*Task description*
Where an entry contains an image, skip the image and print the rest exactly.

*Extracted entries*

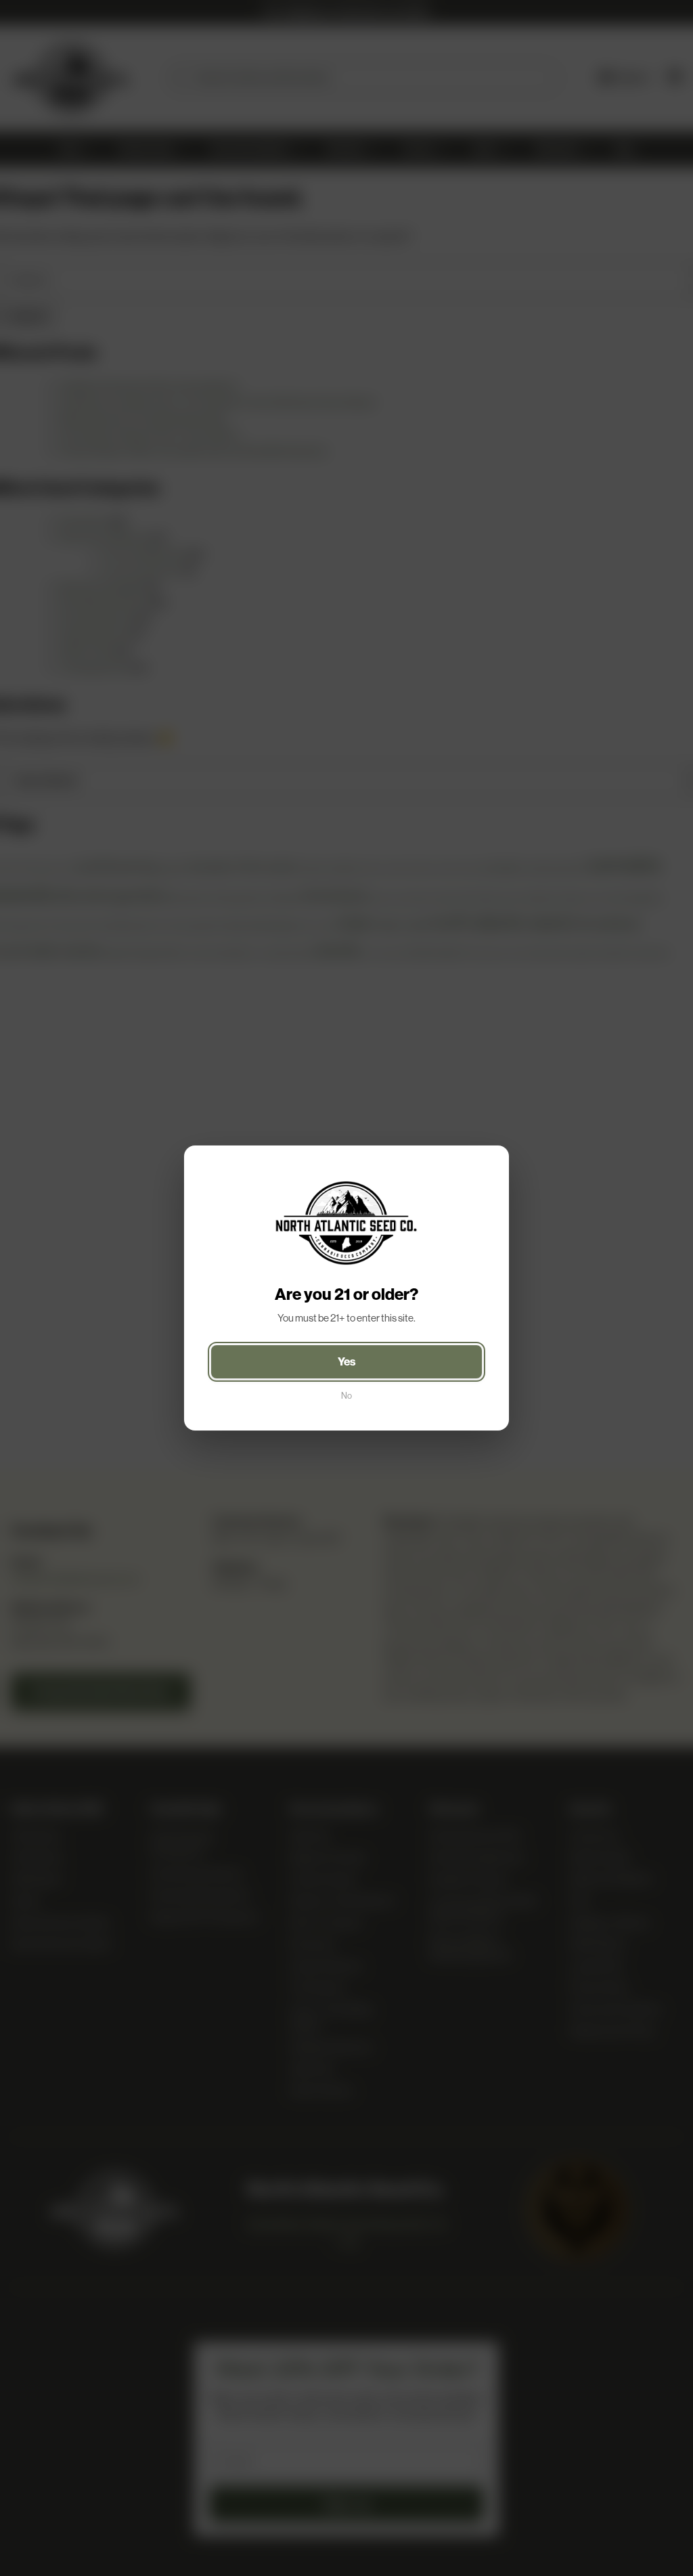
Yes (347, 1361)
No (346, 1396)
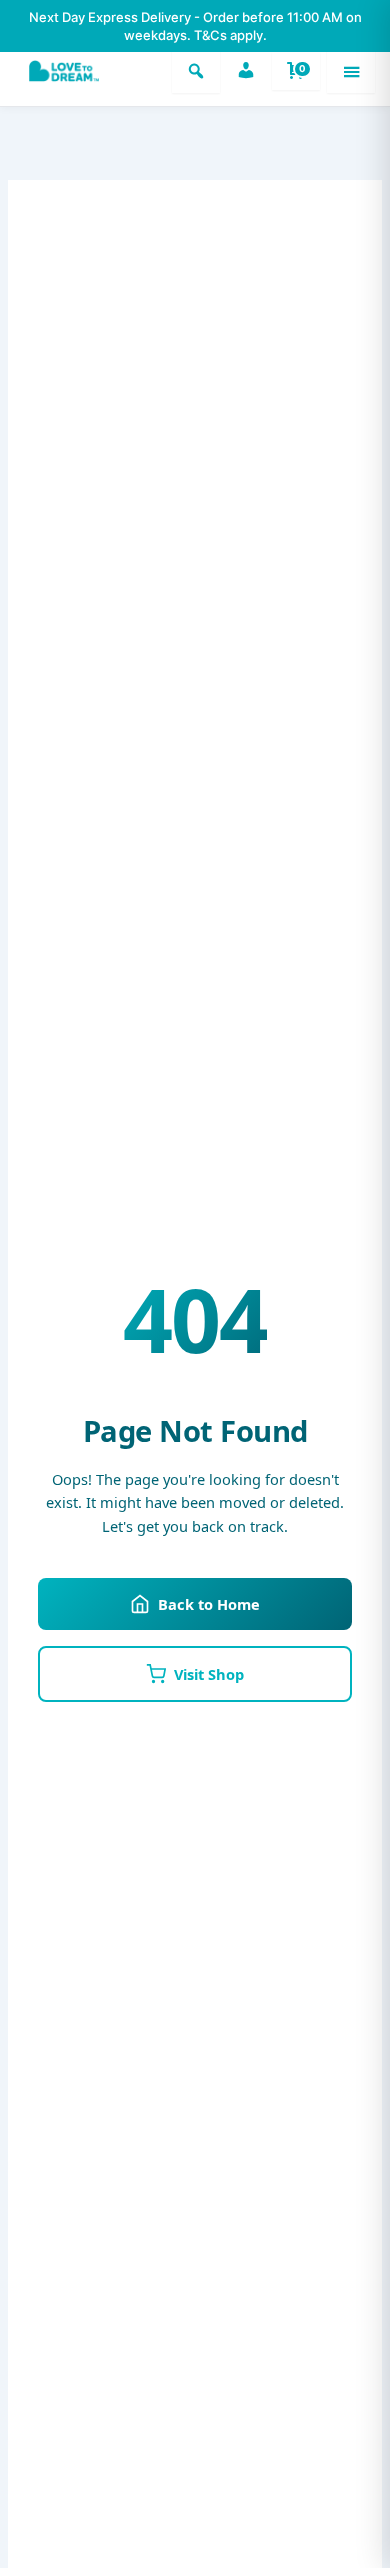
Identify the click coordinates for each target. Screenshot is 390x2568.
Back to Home (209, 1604)
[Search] (196, 71)
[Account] (246, 71)
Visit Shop (209, 1674)
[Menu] (351, 71)
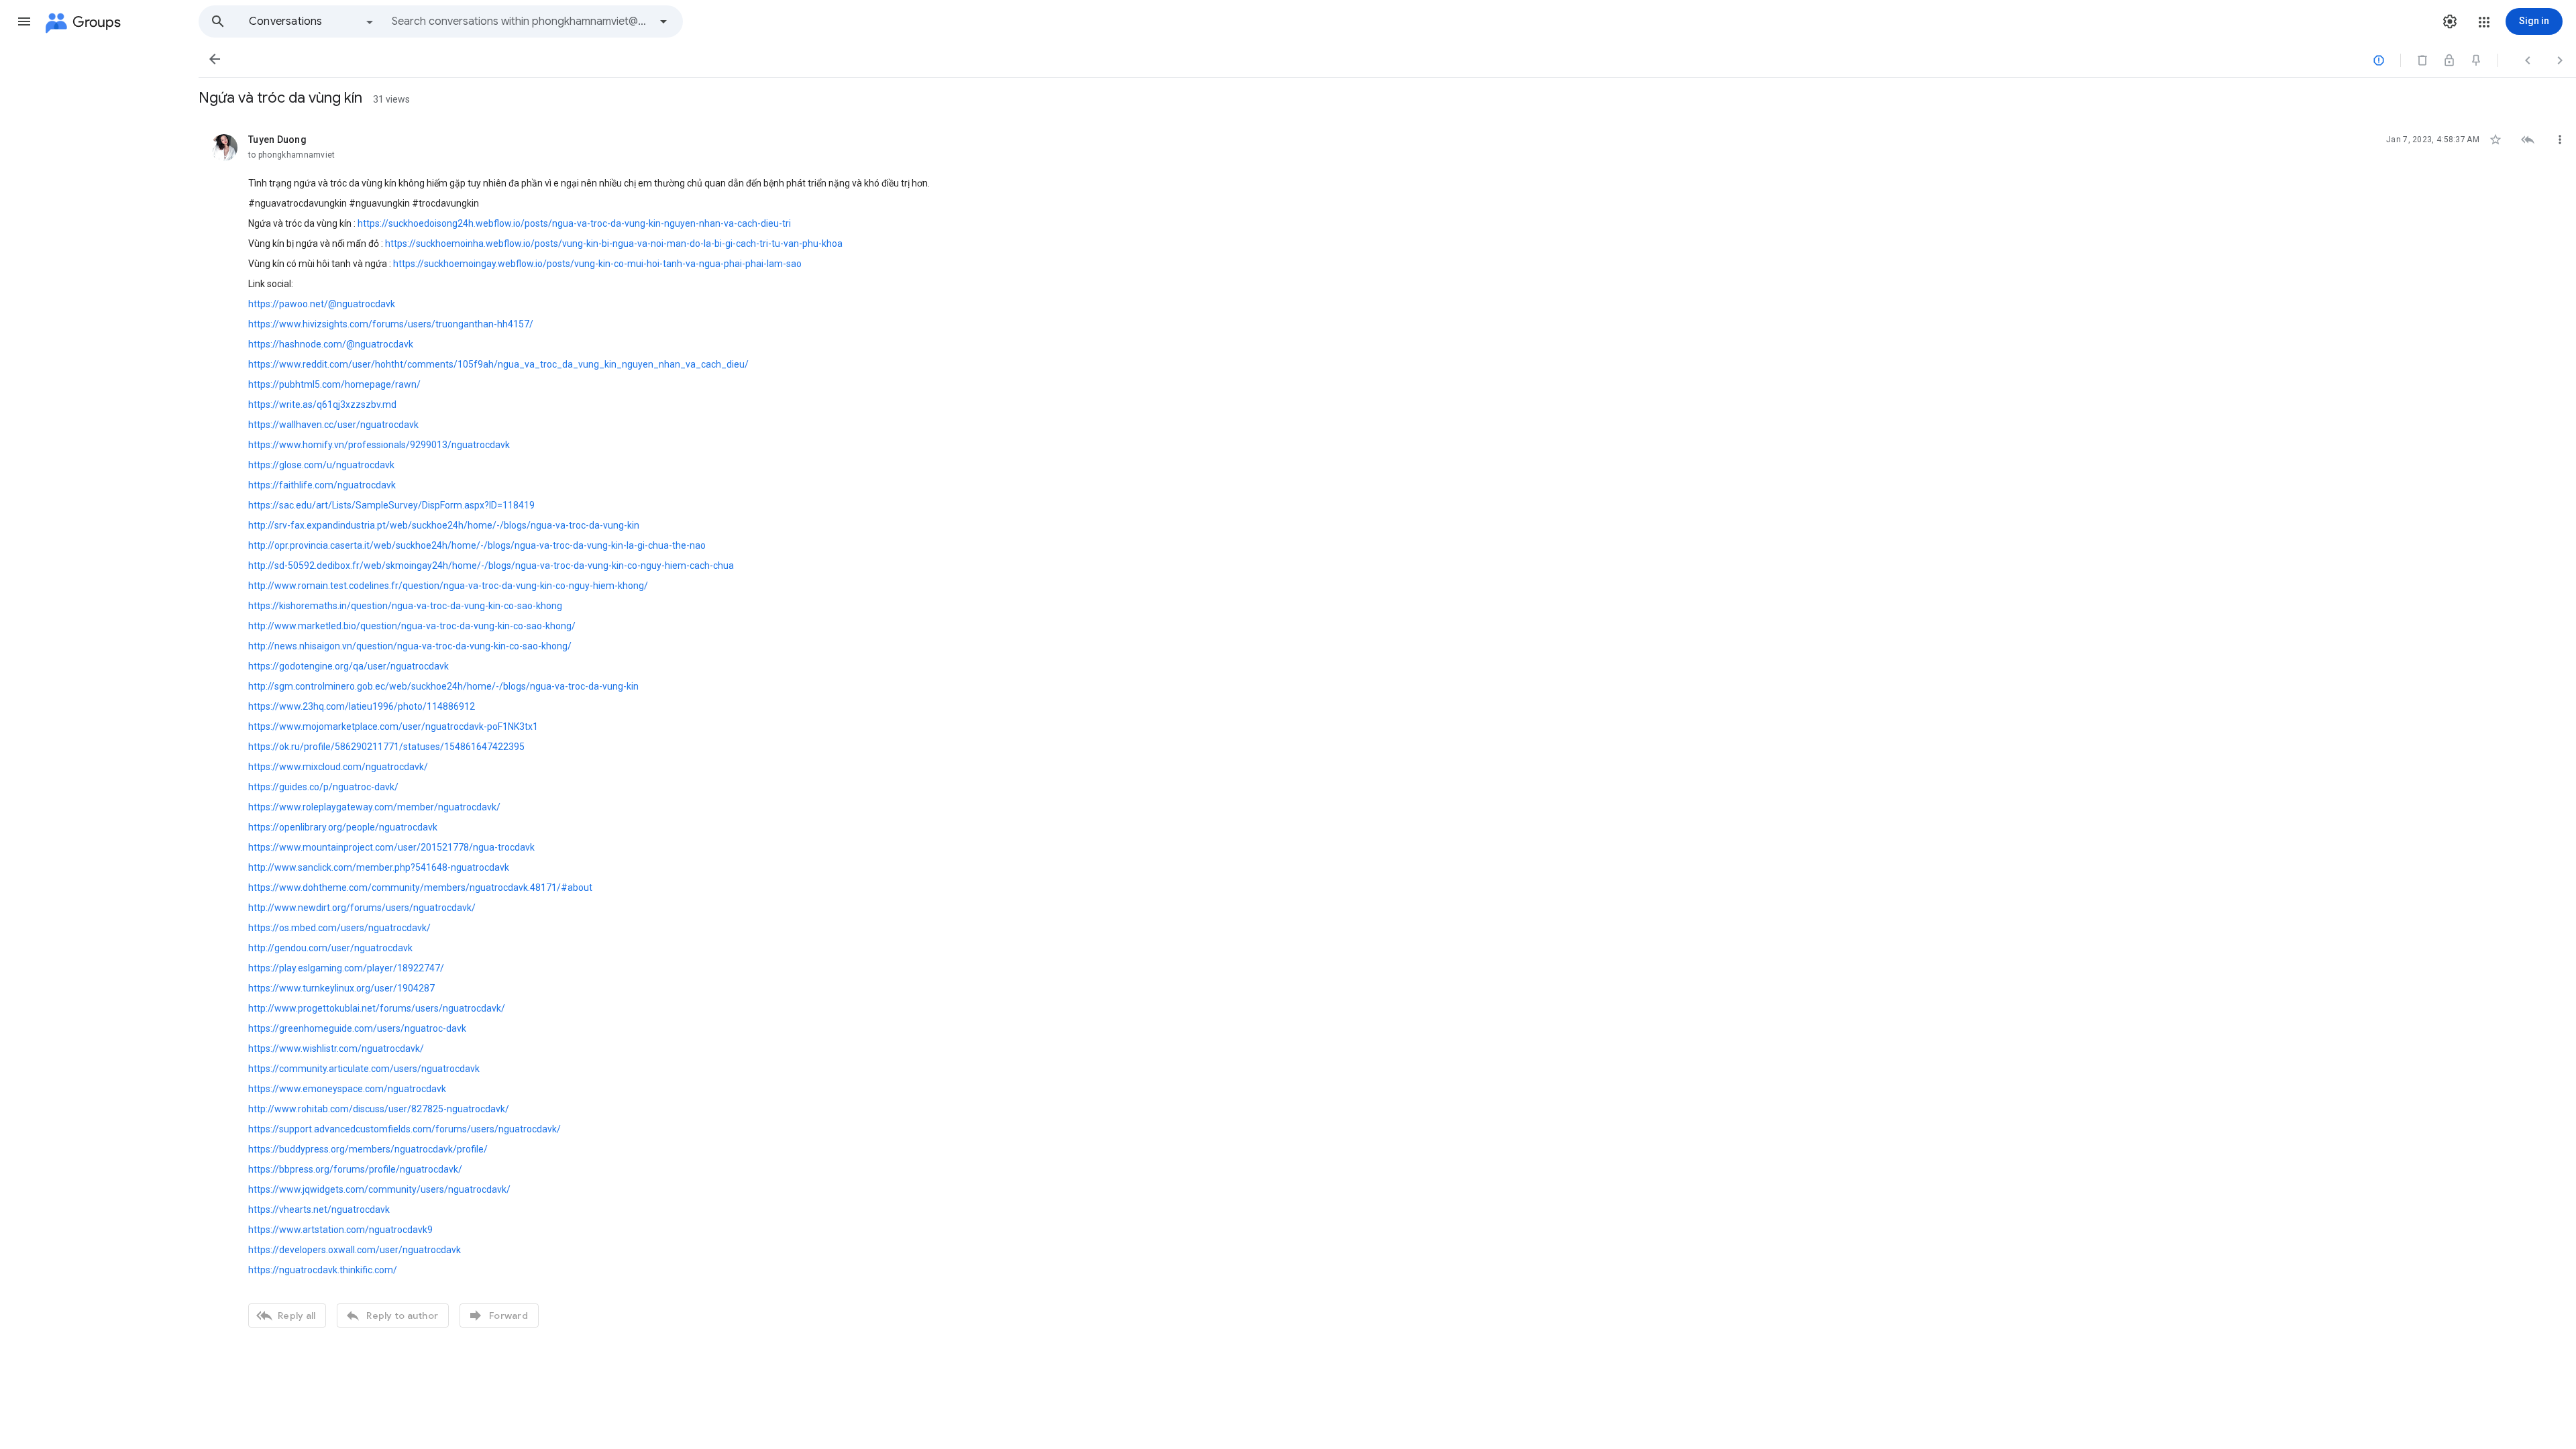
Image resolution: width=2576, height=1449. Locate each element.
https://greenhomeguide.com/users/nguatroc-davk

*Completed task*
Yes (347, 1361)
No (346, 1396)
Identify the click coordinates for each target. Screenshot is 390x2568.
Back to Home (209, 1604)
[Search] (196, 71)
[Account] (246, 71)
Visit Shop (209, 1674)
[Menu] (351, 71)
Image resolution: width=2576, height=1449. Locate each element.
https://greenhomeguide.com/users/nguatroc-davk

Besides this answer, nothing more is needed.